公教育を支える教材出版社代表のブログ

今夏、一般社団法人全国図書教材協議会(全図協)の県協会が各地で60周年を迎え、記念行事を行っています。人間で言えば還暦ですからおめでたいことですね。先人達のご苦労の賜物で感謝を申し上げます。

私も先日は福岡県協会より記念講演を頼まれ、祝辞と共に「これからの私たちの役割について」という演題で講話をさせていたきました。

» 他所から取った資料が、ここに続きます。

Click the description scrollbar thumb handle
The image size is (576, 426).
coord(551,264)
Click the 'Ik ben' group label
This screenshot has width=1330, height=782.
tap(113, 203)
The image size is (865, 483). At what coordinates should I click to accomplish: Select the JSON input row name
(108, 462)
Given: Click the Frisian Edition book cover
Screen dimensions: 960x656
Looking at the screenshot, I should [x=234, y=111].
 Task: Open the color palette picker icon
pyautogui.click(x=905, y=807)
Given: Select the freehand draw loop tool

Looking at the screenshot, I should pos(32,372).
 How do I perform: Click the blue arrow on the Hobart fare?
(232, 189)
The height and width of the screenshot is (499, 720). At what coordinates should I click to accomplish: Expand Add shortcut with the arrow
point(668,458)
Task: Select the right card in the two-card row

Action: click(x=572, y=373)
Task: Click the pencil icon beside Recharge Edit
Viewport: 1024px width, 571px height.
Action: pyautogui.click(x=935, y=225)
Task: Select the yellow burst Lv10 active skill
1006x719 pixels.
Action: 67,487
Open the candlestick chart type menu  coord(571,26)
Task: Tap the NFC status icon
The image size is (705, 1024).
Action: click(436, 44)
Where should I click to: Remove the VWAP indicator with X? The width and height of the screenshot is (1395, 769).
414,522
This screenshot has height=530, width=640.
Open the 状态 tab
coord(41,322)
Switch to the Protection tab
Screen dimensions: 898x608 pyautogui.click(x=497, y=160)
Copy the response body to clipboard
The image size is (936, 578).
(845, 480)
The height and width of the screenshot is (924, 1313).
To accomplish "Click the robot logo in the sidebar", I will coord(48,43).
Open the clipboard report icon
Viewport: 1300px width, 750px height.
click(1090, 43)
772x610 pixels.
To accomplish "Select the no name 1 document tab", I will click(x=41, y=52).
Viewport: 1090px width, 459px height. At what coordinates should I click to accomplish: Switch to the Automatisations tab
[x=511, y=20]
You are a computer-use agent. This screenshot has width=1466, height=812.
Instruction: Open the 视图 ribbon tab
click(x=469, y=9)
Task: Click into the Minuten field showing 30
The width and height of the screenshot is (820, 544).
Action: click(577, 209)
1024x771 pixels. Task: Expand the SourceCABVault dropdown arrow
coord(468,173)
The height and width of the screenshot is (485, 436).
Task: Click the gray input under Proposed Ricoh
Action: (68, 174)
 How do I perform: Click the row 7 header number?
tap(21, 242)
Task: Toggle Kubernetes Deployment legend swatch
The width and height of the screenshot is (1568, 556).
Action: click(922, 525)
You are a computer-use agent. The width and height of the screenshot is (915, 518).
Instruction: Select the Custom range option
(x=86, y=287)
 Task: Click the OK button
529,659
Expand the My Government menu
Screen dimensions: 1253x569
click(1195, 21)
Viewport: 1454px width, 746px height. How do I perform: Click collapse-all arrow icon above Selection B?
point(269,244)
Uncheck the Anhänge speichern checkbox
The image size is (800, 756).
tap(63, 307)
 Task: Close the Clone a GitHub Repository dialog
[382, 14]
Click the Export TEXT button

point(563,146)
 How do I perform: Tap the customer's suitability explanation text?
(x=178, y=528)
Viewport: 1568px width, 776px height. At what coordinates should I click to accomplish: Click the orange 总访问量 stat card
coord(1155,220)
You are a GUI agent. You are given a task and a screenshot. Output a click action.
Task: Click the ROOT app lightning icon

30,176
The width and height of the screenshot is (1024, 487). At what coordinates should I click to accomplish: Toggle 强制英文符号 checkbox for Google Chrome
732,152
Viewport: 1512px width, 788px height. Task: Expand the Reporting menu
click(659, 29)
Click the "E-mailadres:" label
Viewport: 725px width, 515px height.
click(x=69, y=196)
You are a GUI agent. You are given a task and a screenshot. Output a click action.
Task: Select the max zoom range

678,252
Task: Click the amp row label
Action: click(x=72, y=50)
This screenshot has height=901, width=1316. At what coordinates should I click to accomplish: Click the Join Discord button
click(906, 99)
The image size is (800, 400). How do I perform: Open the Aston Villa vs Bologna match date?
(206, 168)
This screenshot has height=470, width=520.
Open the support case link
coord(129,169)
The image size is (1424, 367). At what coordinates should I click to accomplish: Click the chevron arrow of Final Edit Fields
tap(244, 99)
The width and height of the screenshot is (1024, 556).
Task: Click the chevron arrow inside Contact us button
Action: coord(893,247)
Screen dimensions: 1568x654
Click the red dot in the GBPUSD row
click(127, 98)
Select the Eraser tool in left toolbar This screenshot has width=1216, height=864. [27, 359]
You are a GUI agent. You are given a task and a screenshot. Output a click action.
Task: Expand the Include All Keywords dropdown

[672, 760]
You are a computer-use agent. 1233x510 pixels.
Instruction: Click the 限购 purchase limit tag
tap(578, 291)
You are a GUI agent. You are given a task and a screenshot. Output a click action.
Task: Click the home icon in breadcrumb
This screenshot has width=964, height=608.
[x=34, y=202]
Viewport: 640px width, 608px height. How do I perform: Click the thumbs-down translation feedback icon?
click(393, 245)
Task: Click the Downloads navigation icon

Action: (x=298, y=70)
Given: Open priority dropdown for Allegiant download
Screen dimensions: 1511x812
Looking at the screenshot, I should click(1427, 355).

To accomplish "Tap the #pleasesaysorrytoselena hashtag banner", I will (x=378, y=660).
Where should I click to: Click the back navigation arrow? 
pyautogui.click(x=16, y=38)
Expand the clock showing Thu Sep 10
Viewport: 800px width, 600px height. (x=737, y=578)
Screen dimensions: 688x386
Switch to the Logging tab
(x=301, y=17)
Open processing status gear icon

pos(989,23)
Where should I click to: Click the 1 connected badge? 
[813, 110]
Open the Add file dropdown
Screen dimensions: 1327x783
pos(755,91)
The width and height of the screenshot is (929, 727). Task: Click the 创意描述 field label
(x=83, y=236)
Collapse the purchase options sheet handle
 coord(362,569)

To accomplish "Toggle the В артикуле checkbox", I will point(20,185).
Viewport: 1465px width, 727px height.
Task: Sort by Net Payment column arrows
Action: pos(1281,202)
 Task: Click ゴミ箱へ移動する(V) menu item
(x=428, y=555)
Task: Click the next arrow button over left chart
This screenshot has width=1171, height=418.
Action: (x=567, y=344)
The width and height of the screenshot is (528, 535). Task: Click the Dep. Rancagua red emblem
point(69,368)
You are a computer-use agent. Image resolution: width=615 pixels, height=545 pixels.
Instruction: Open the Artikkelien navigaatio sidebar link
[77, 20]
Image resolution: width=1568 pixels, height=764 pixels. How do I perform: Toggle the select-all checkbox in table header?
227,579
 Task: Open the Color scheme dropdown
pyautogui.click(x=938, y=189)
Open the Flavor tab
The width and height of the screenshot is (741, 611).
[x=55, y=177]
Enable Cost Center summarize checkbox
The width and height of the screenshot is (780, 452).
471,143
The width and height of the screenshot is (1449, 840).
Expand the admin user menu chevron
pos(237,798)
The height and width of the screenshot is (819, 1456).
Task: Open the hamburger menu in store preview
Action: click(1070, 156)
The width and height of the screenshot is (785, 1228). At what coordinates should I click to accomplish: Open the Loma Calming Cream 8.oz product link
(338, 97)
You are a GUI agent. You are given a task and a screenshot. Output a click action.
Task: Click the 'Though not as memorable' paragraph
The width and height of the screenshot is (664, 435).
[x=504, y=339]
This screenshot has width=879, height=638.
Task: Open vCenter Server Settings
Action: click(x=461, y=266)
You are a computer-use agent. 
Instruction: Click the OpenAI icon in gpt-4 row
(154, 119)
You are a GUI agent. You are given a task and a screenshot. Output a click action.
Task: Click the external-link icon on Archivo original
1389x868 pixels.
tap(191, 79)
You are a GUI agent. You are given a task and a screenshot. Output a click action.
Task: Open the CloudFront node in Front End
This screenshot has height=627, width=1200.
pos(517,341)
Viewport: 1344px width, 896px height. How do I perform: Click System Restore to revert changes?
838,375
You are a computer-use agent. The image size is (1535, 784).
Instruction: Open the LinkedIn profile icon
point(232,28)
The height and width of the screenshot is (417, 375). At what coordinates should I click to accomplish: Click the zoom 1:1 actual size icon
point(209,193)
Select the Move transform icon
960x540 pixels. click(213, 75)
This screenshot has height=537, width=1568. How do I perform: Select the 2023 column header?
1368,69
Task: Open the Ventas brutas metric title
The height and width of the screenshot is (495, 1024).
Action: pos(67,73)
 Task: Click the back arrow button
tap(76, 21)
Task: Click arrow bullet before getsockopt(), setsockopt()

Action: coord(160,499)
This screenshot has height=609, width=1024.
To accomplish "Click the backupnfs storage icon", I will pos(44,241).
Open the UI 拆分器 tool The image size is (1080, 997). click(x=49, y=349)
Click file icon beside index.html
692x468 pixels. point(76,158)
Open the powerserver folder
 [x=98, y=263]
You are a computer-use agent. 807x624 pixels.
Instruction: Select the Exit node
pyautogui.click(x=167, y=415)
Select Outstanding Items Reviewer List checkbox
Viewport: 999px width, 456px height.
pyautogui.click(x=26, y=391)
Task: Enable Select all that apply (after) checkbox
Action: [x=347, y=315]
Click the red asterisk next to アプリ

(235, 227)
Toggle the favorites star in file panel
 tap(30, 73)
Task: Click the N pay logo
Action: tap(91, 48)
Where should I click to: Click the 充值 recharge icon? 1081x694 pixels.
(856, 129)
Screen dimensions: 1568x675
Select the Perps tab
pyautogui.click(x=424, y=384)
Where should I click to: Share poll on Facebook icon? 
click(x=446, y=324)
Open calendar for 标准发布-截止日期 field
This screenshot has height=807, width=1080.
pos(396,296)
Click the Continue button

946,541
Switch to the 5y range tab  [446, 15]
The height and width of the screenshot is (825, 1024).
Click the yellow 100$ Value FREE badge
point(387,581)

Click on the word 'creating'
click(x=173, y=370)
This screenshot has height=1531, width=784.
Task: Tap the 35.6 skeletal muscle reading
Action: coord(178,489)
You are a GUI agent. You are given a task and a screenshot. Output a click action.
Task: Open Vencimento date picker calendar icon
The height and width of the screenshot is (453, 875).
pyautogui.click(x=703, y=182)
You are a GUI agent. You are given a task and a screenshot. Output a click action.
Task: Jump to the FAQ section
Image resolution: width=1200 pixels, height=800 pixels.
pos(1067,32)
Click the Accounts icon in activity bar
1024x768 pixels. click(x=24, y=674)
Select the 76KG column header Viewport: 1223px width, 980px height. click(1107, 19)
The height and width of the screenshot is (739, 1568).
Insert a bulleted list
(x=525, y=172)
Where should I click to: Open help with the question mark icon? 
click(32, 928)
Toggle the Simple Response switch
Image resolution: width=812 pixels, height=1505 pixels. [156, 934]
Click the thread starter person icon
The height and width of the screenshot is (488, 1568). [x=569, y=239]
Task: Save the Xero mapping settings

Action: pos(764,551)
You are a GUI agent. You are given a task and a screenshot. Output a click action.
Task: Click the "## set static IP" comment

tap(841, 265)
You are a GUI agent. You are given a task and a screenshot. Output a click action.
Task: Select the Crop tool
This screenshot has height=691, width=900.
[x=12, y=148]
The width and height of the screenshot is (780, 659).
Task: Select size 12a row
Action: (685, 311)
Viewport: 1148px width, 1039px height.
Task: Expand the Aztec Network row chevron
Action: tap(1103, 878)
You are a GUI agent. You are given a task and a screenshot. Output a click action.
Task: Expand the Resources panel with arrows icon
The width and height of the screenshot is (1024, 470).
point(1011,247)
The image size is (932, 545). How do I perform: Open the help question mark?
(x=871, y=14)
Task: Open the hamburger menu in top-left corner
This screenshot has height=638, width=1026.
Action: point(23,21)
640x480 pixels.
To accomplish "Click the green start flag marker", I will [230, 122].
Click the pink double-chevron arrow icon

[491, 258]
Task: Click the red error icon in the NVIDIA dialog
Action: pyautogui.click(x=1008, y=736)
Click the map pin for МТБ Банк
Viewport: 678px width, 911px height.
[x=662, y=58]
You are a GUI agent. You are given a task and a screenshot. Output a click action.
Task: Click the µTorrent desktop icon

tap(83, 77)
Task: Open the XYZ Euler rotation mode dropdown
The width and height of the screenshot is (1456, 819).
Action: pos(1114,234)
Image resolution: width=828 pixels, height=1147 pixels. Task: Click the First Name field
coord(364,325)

講演では、協会60年を振り返りました。よく「昔はいい時代だった」と言われていますが、実は数々の厳しい歴史を乗り越えて今があります。教科書会社からの訴訟(1965年)、テスト教材の不買運動(1972年)、公正取引委員会からの調査(1997年)、教科書の原著作者からの訴訟(1999年)など、一歩間違えれば業界が吹っ飛ぶような大きな問題に何度も直面し、それらを乗り越えてきました。国や自治体との関係があるわけでもなく、外圧によって何度も危機に瀕しながらも、独自独立した完全民間会社の中小企業集団として60年以上、全国の先生方のニーズに応えて、学校現場を支えてきたのです。もちろん少子化、ICT化、他業種からの参入など、今ある危機も非常に大きなものですが、過去の難題を思えば乗り越えていかなければならない当たり前の課題なのかもしれません。

また、講演では弊社の古い教材をみなさんに見ていただきました。下は昭和34年発行の「算数テスト」です。サイズはB5版、定価は20円(学期)です。

今とは大分変っていますね。一年毎の変化(改善)は小さなものでも長年続くと大きな変化になるということです。一方でテスト教材の本質は何も変わっていません。むしろ教材から伝わってくる力というか、カラーや大きさ、イラストや写真、デザインやキャラクターなど余分な要素が少ない分、コンテンツ力を感じるのは私だけでしょうか。出版社が作る学校教材は、これからも不易流行であるべきです。何が本質で何がブームなのかを見極めることが大事ですね。

最後は販売店の課題として人材育成のお願いをしました。そう、最後は「人」。この業界の宝は「人間力」、販売店さんのスタッフ1人ひとりの力なのです。変化への恐れも、競争への恐れも将来への恐れも、人材を育成することで乗り越えることができます。そしてその1人ひとりが多くの先生と繋がってくれることがこの業界の力になることをお話させていただきました。

これからも幾多の難題が押し寄せてくることでしょう。だから故に組むべき時はしっかりと徒党を組んで、自分たちの足で次の時代を歩んでまいりましょう。